To modify your graph from the studio, follow these steps:

  1. Click Open in VS Code on the bottom right. This will open the project that is currently opened in LangGraph studio.
  2. Make changes to the .py files where the compiled graph is defined or associated dependencies.
  3. LangGraph studio will automatically reload once the changes are saved in the project directory.

The following video shows how to open code editor from the studio:

graph_edit_code.mp4

After you modify the underlying code you can also replay a node in the graph. For example, if an agent responds poorly, you can update the agent node implementation in your code editor and rerun it. This can make it much easier to iterate on long-running agents.

replay.mp4

Troubleshooting

How do I access local services and models such as Ollama, Chroma, etc?

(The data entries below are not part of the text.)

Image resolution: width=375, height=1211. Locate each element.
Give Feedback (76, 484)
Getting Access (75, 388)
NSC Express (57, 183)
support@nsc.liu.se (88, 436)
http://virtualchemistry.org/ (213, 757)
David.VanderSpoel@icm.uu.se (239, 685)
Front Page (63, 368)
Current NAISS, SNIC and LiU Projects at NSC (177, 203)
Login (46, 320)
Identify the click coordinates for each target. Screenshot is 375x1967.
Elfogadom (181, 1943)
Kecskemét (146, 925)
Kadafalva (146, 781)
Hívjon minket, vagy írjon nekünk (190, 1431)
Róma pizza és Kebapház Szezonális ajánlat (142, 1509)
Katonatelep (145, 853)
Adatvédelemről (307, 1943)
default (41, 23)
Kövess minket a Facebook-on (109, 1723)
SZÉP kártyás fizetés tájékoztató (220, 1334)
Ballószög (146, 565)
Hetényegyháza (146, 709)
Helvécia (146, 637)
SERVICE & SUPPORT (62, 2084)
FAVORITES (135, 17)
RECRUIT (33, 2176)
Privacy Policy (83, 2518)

LangGraph Studio relies on Docker Compose to run the API, Redis and Postgres, which in turn creates its own network. Thus, to access local services you need to use host.docker.internal as the hostname instead of localhost. See #112 for more details.

Failing to install native dependencies during build

By default, we try to make the image as small as possible, thus some dependencies such as gcc or build-essentials are missing from the base image. If you need to install additional dependencies, you can do so by adding additional Dockerfile instructions in the dockerfile_lines section of your langgraph.json file:

{
    "dockerfile_lines": [
        "RUN apt-get update && apt-get install -y gcc"
    ]
}

See How to customize Dockerfile for more details.